I don’t think I can go cold turkey on talking about others, but maybe I can cut back or try to make the talk positive? I also don’t think I’m going to love every moment of life, but maybe I can dwell more on the positive than the negative happenings?
I think it can be done. It just takes realization.
A lot happened in 2009. It started with a bang – Gary and I went to an inaugural ball (see pix), took a trip to the Bahamas and traveled to St. Louis for the NCAA Wom
en’s Basketball Final Four and I got to visit with some Washington University professors who I hadn’t seen for nearly 20 years. So much fun!
Then, as the year progressed, life took a turn for the complicated. I left a job I’d started the year before, I had multiple visits to the doctor about a leg problem, I got disappointing news from a friend about her family and I discontinued membership in organizations I’d previously been excited about.

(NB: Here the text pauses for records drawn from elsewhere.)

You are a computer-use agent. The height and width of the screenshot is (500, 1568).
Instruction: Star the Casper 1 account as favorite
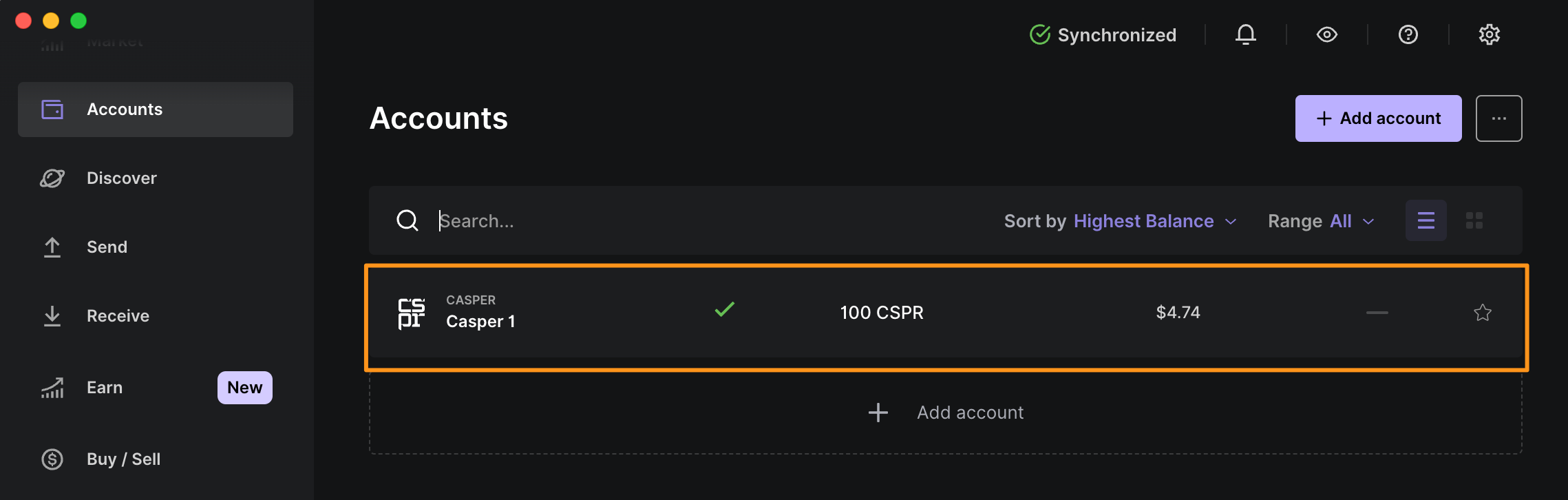pyautogui.click(x=1482, y=313)
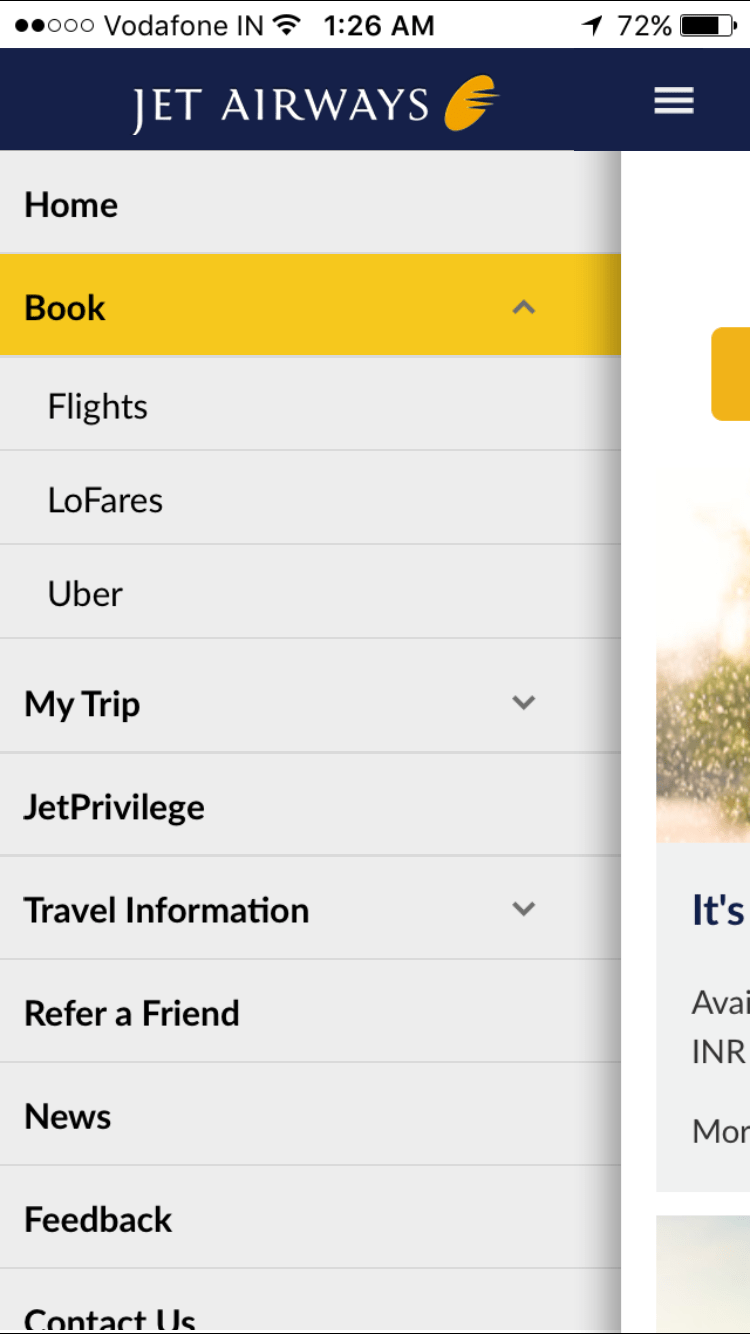Expand the My Trip section
Screen dimensions: 750x1334
[x=523, y=703]
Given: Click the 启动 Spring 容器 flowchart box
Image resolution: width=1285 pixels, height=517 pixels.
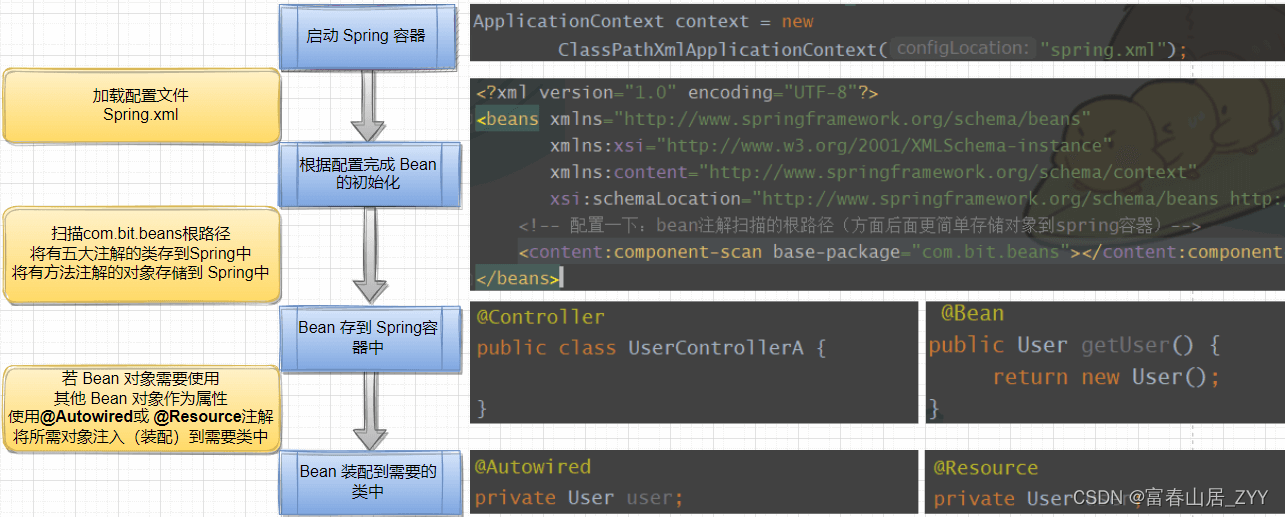Looking at the screenshot, I should click(366, 37).
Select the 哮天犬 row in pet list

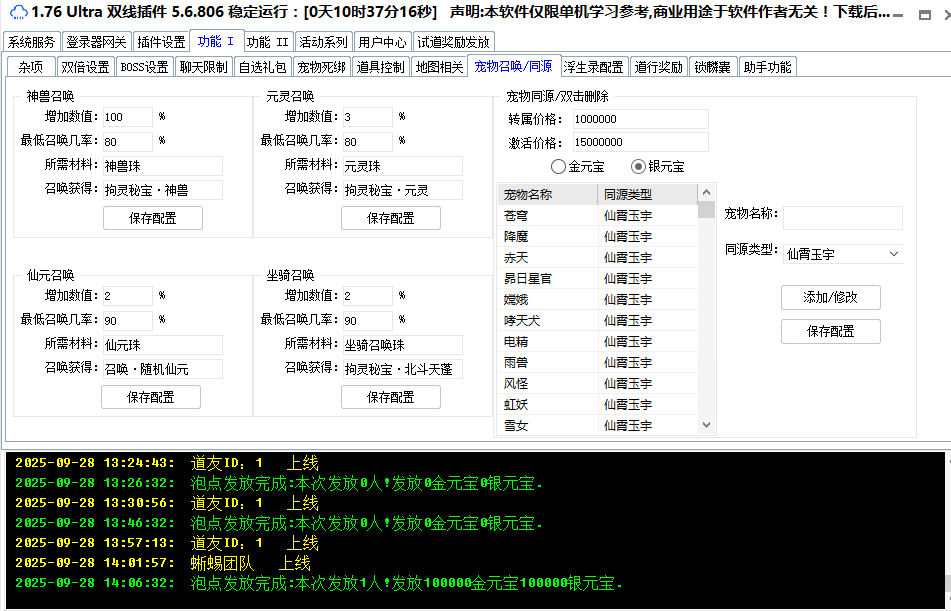pos(548,320)
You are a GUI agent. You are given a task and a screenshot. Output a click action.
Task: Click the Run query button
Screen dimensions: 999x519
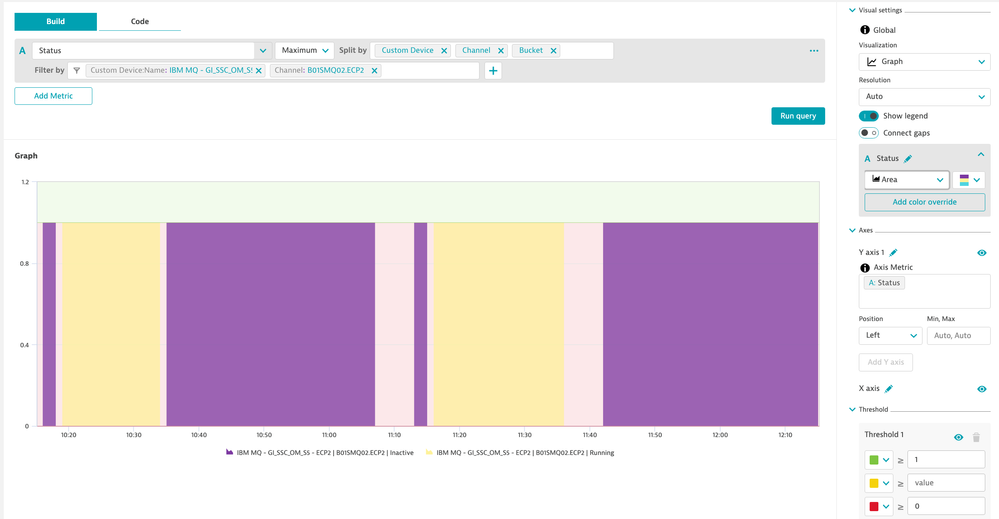797,116
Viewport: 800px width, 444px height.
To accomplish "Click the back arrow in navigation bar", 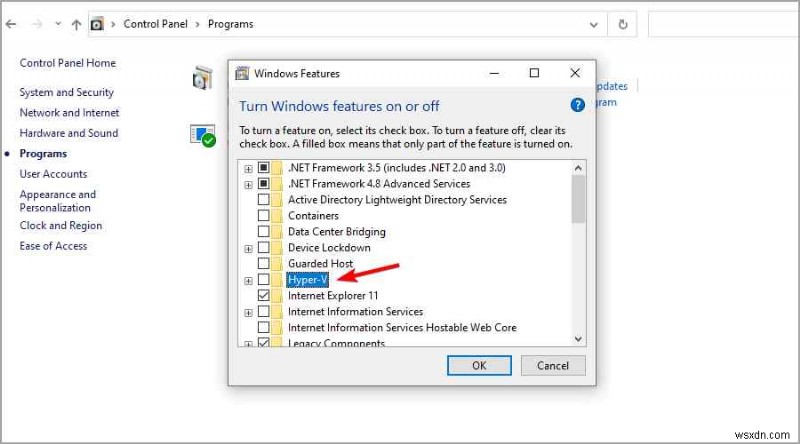I will pos(11,24).
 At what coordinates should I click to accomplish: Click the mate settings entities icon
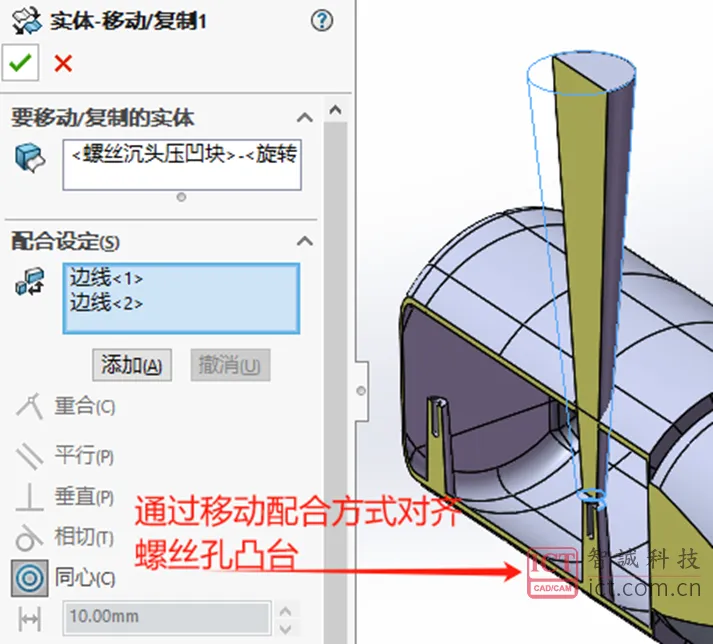click(x=30, y=282)
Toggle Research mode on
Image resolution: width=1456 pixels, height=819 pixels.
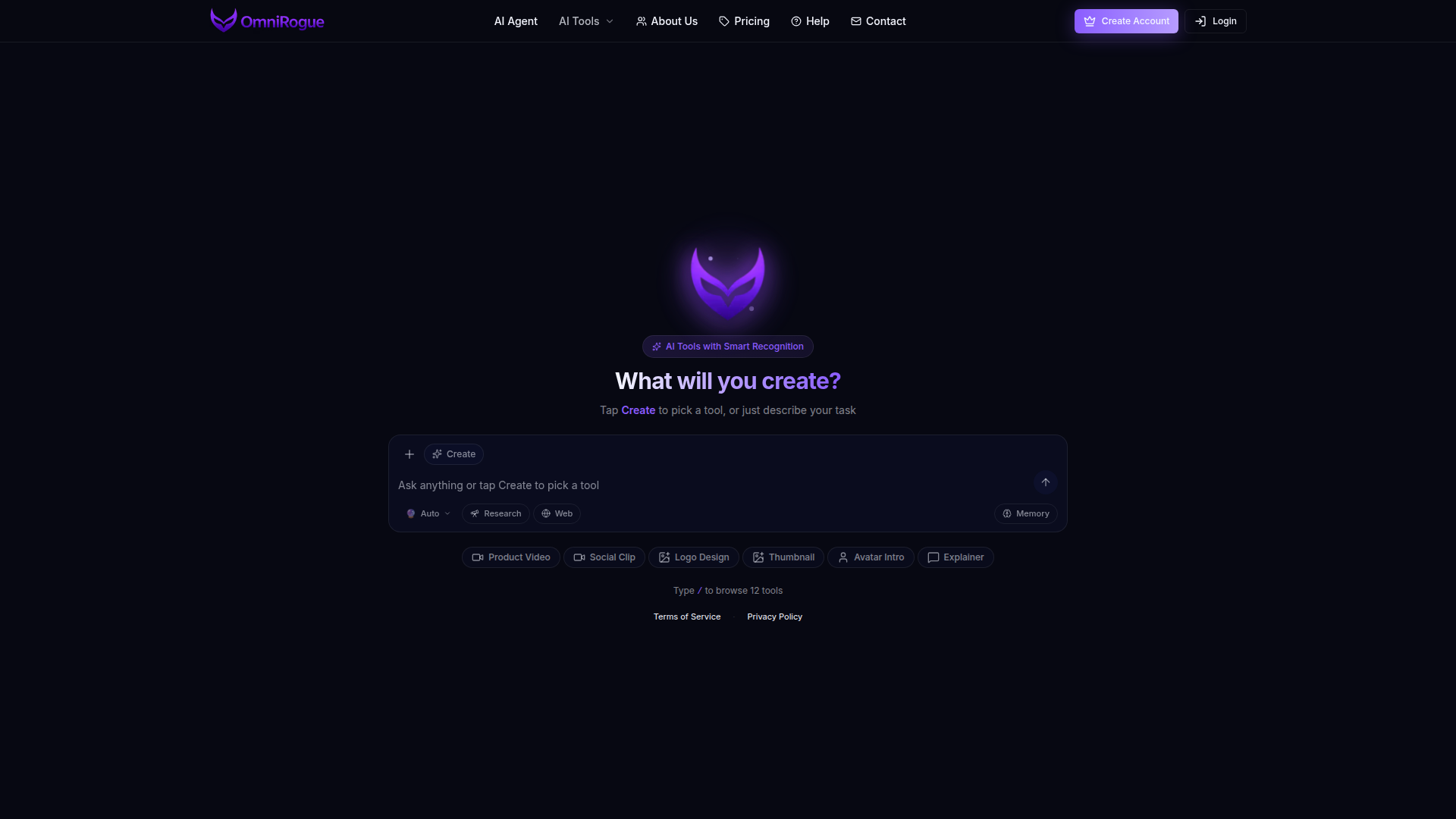(x=496, y=513)
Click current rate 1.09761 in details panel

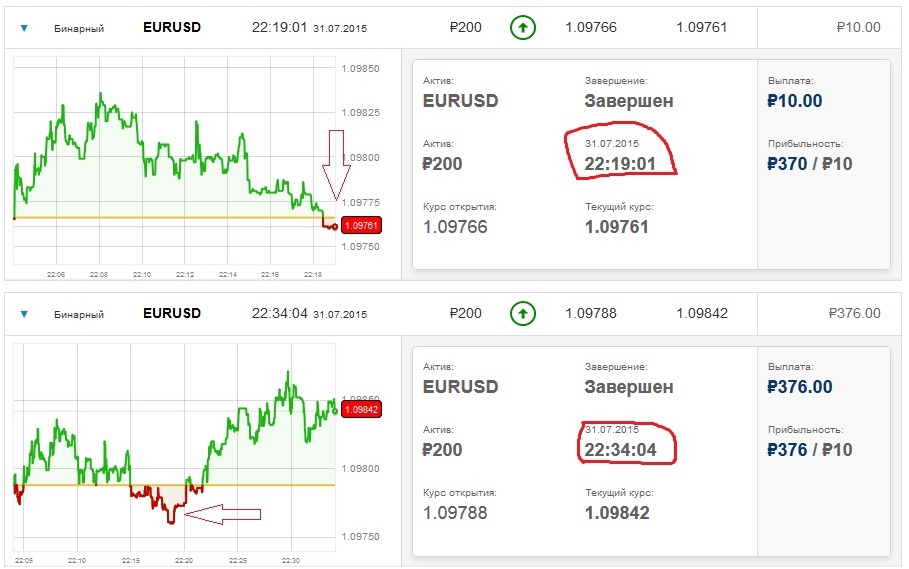tap(616, 227)
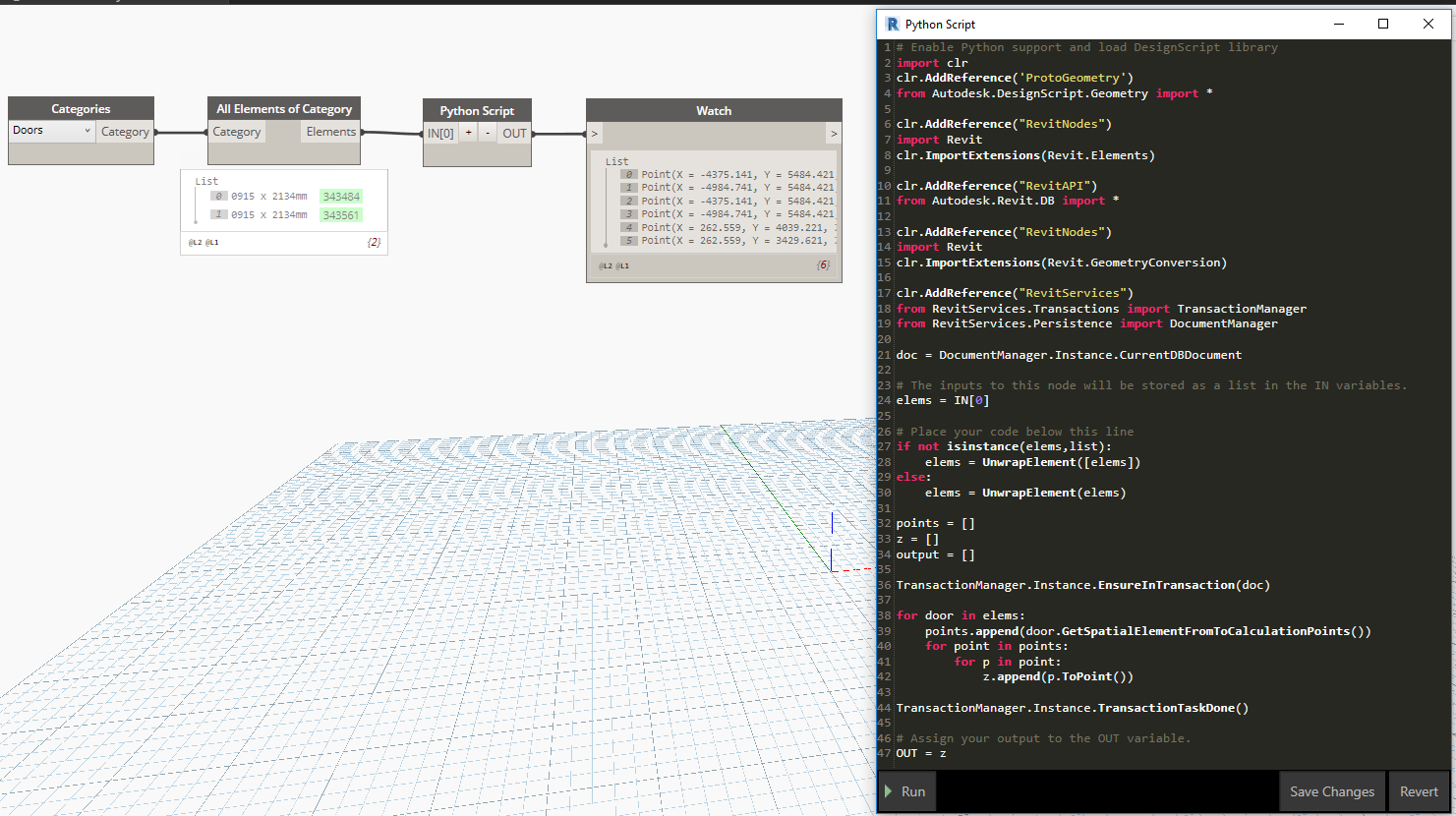Click the @L1 level label under element list preview
This screenshot has width=1456, height=816.
tap(212, 242)
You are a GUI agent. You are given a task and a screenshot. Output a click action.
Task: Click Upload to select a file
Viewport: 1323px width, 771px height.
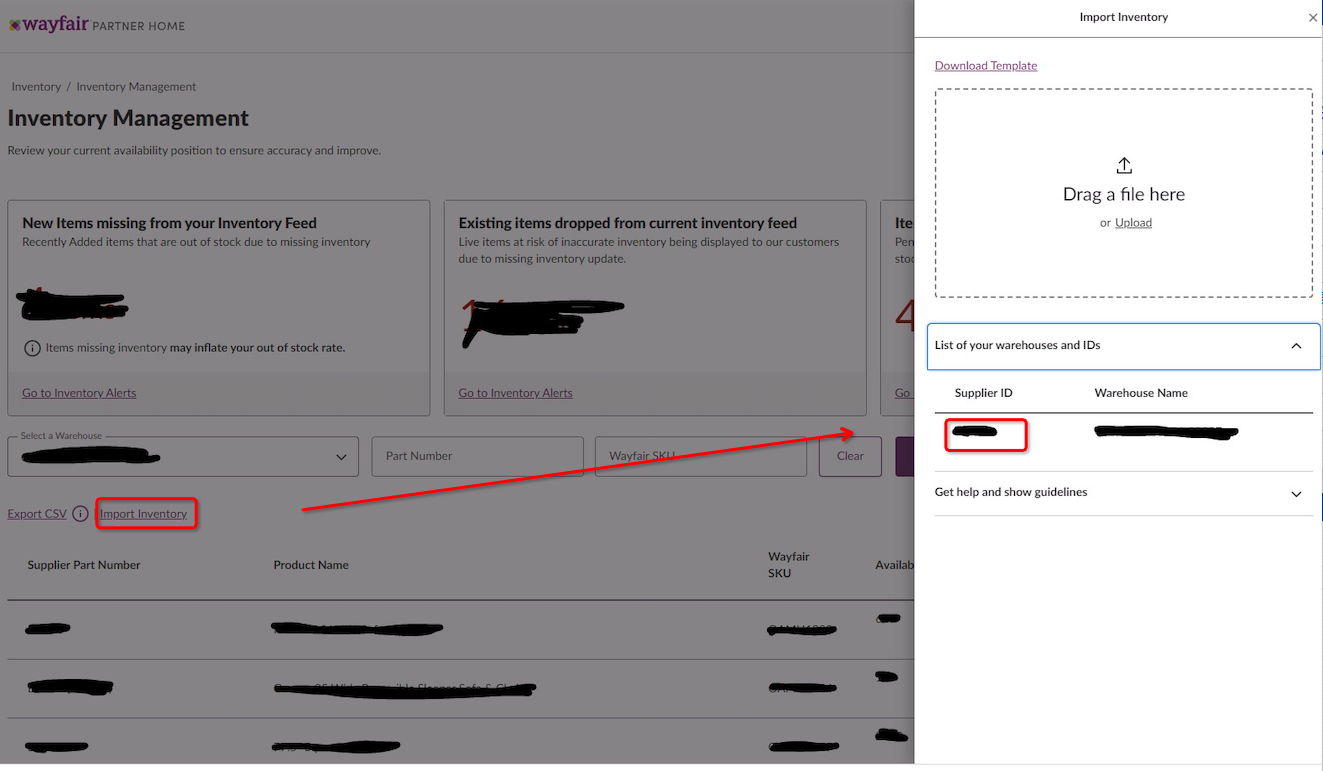(1132, 222)
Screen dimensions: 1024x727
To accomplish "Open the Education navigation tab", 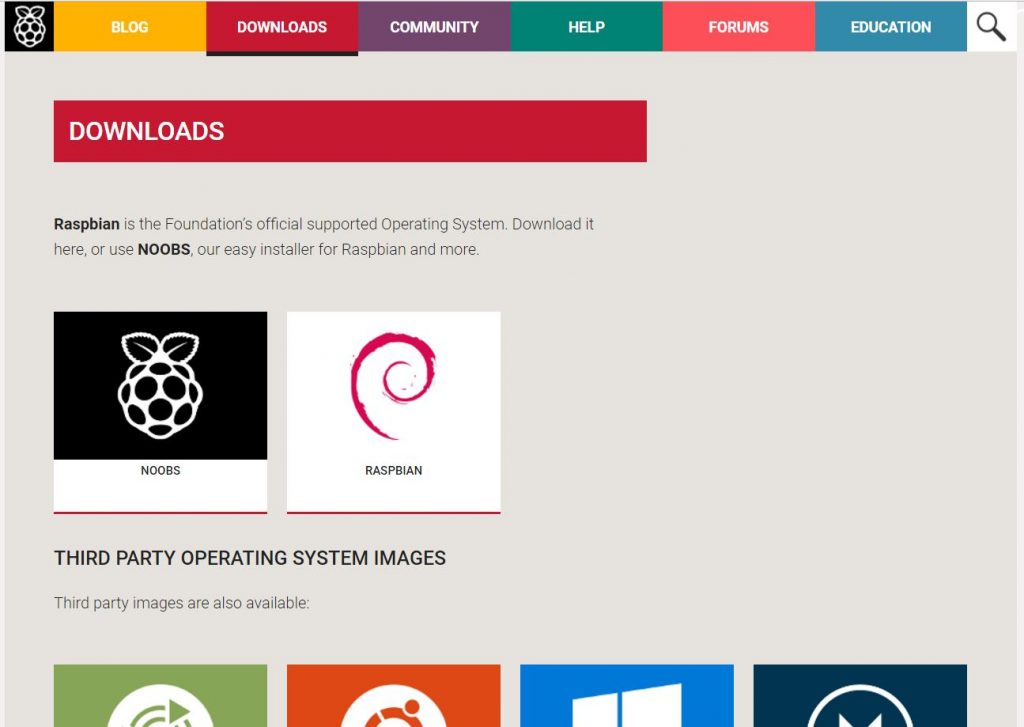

But as a consequence of leaving my job and the organizations that didn’t work, I found time for new pursuits that did and do work. I’ve taken up the study of Italian more seriously, I attended lots of basketball games and have come to love the sport, I found a calming influence in Dhammakaya (Buddhist) meditation and I’m volunteering and possibly pursuing a new career path.
So the goal I’m setting for myself in 2010 that I think I can meet is to remember that life is balanced and that there will be good and bad moments along the way, all of which I have to accept with grace and gratitude. As I said, I think I can meet it.
If I do, it’s sure to be a happy and successful New Year.